Quirinale, Renzi cerca la tregua Pd: sennò avanti con FI e dissidenti M5S

Matteo Renzi

E’ ancora tutto in alto mare. Tanto in alto mare, che d’improvviso a palazzo Chigi e al Nazareno non danno più per certe neppure le dimissioni di Giorgio Napolitano mercoledì prossimo, il giorno successivo al discorso di Matteo Renzi al Parlamento di Strasburgo che chiuderà ufficialmente il semestre di presidenza italiana dell’Unione europea. Dopo gli attacchi terroristici a Parigi e dunque di fronte alla necessità di garantire un quadro istituzionale solido in una fase di massima allerta, sono tornate a ricorrersi le voci che vorrebbero le dimissioni del capo dello Stato slittare di una decina di giorni. Un rinvio utilissimo a Renzi: avrebbe la certezza di riuscire a incassare prima il sì del Senato alla legge elettorale e quello della Camera alla riforma costituzionale. «In questo modo la partita per il Quirinale potremmo giocarla senza subire ricatti», incrociano le dita al Nazareno.
Ma al momento la data di mercoledì 14 resta la più probabile per l’addio di Napolitano. Tant’è che Laura Boldrini e Pietro Grasso hanno già redatto l’agenda provvisoria: giovedì 29 gennaio è prevista la riunione del Parlamento in seduta comune con la prima votazione a maggioranza dei due-terzi.
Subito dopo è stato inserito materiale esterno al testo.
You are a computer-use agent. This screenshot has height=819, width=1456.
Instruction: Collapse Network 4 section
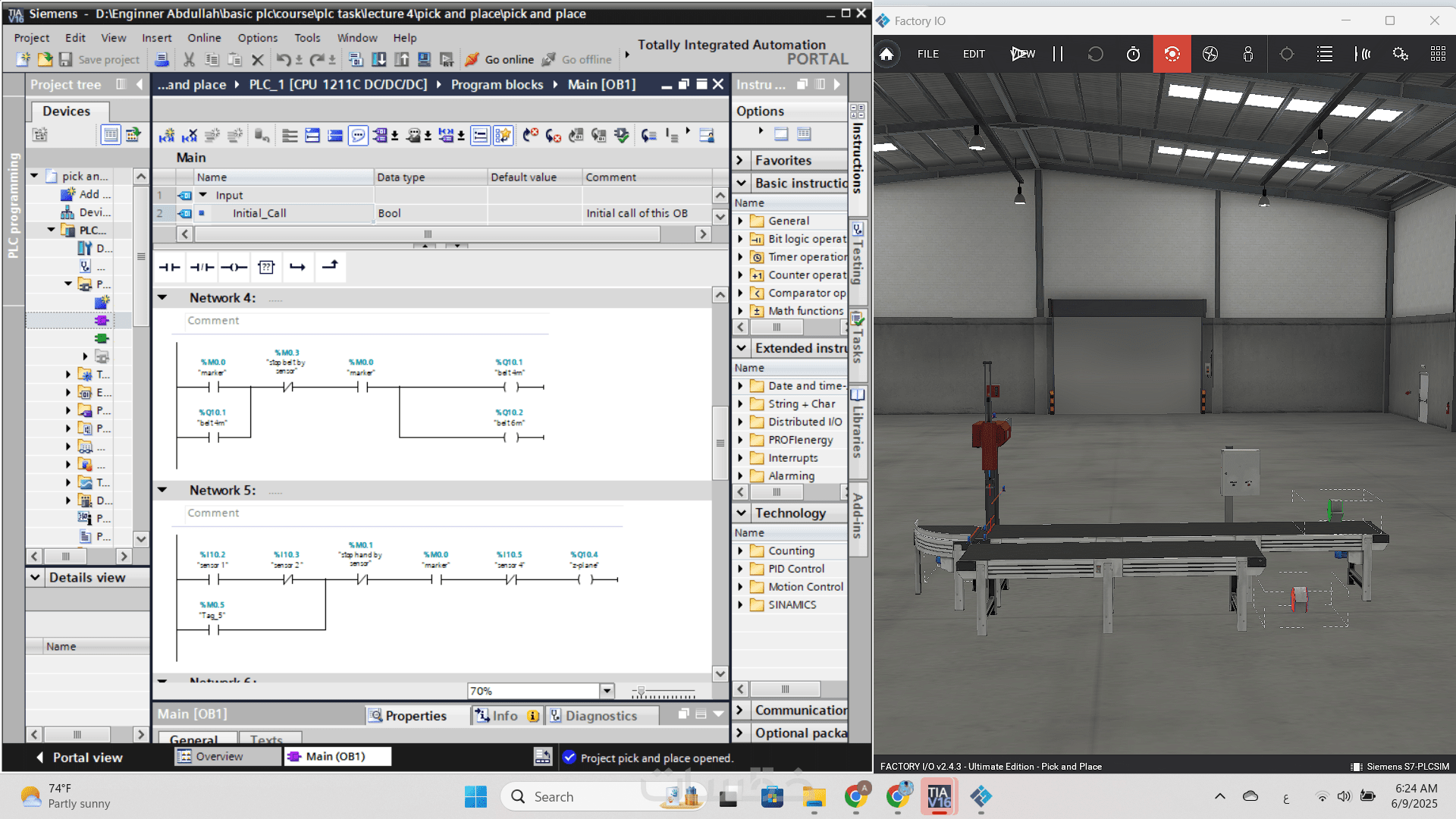tap(162, 297)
Venerdì 30 saranno celebrati altri due voti a maggioranza qualificata. Poi scatterà la pausa del week end, per riprendere lunedì 2 febbraio con la votazione che Renzi ha definito «decisiva», visto che la maggioranza necessaria scenderebbe alla metà più uno dei grandi elettori. Vale a dire 505 voti.
I DUE PIANI ALTERNATIVI

E’ dunque il 2 febbraio – al momento – il D-day. Il giorno in cui Renzi scoprirà le carte. Il premier sta elaborando due piani d’azione. Il primo prevede il ricompattamento del Pd intorno a una rosa gradita ai grandi elettori del partito (circa 460), che verrà poi sottoposta a Silvio Berlusconi. Perché una cosa è certa: Renzi si tiene ben stretto il Patto del Nazareno, convinto che solo con l’aiuto dell’ex Cavaliere riuscirà ad evitare il disastro del 2013. Il piano “B”, invece, partendo dallo “zoccolo duro” rappresentato dall’asse con Berlusconi (Forza Italia dovrebbe perdere per strada solo una trentina di fittiani), prevede un accordo limitato alla maggioranza del Pd senza i «guastatori» guidati da Pier Luigi Bersani e Massimo D’Alema. E allargato ai trenta e più transfughi Cinquestelle.
Va da sé che la rosa dei nomi cambierà a seconda se Renzi punterà sul piano “A” o sul “B”. Nel primo caso il candidato al Quirinale dovrebbe essere espressione del Pd. E i nomi più quotati sono quelli di Walter Veltroni, Sergio Mattarella, Pierluigi Castagnetti, Piero Fassino, Anna Finocchiaro. Nel secondo caso, invece, prenderebbero quota candidature come quella di Franco Bassanini, Pier Ferdinando Casini e Pier Carlo Padoan. Nome buono, quest’ultimo, anche nell’ipotesi di uno “scambio”: Padoan al Quirinale – un tecnico dall’elevato standing internazionale che sul piano politico non farebbe ombra a Renzi – e Graziano Delrio all’Economia, che così smetterebbe di essere l’unico centro di potere davvero autonomo (o quasi) da palazzo Chigi.
Da ciò che si è visto ieri a Bologna, in occasione dell’inaugurazione dell’anno accademico, Renzi al momento predilige ancora il piano A. Soprattutto per evitare di accelerare (o alimentare) la scissione a sinistra. Il premier ha scambiato diverse battute con Pier Luigi Bersani (fiero avversario del Patto del Nazareno), si è mostrato cordiale. Il segno che cerca ancora di costruire «il progetto comune». A Bologna invece non si è visto Romano Prodi, che resta a sua volta un importante candidato. Il Professore ha preferito partecipare all’Assemblea straordinaria de Il Mulino piuttosto che andare a farsi vedere da Renzi. Tant’è che Bersani ha sussurrato a monsignor Ernesto Vecchi: «Tenga da parte un po’ d’acqua santa per… Renzi».